• WORK REQUEST: Write every record below out exactly; no images.

• EXTRACTED ENTRIES:
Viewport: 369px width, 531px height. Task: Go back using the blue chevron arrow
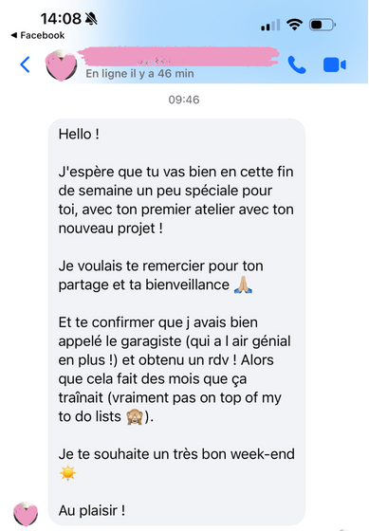(25, 64)
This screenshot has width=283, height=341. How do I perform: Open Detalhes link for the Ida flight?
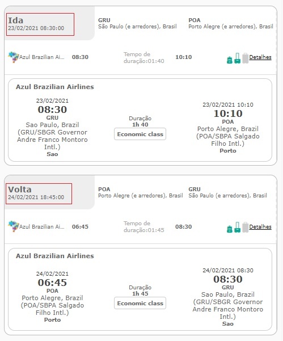click(x=260, y=57)
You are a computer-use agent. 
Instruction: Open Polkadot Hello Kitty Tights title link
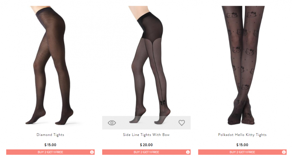242,135
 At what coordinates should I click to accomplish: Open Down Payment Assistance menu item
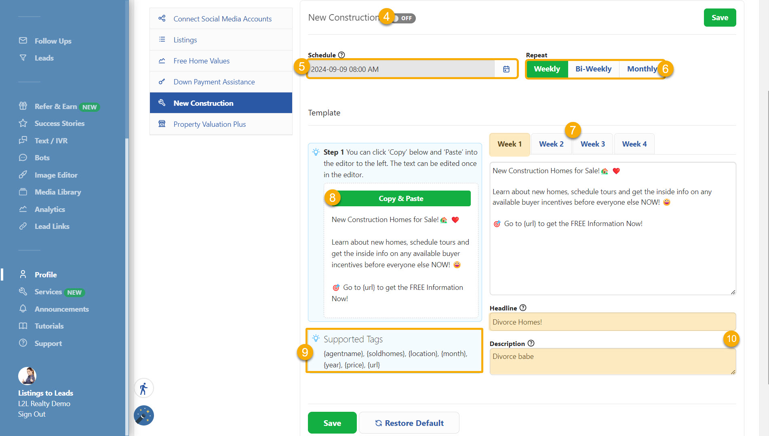tap(214, 82)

• REPLY TO THE TASK:
Viewport: 369px width, 531px height. Task: Go back using the blue chevron arrow
(25, 64)
This screenshot has width=283, height=341. How do I perform: Open Detalhes link for the Ida flight?
click(x=260, y=57)
You are a computer-use agent. 
Instruction: Open Polkadot Hello Kitty Tights title link
242,135
 At what coordinates should I click to accomplish: Open Down Payment Assistance menu item
tap(214, 82)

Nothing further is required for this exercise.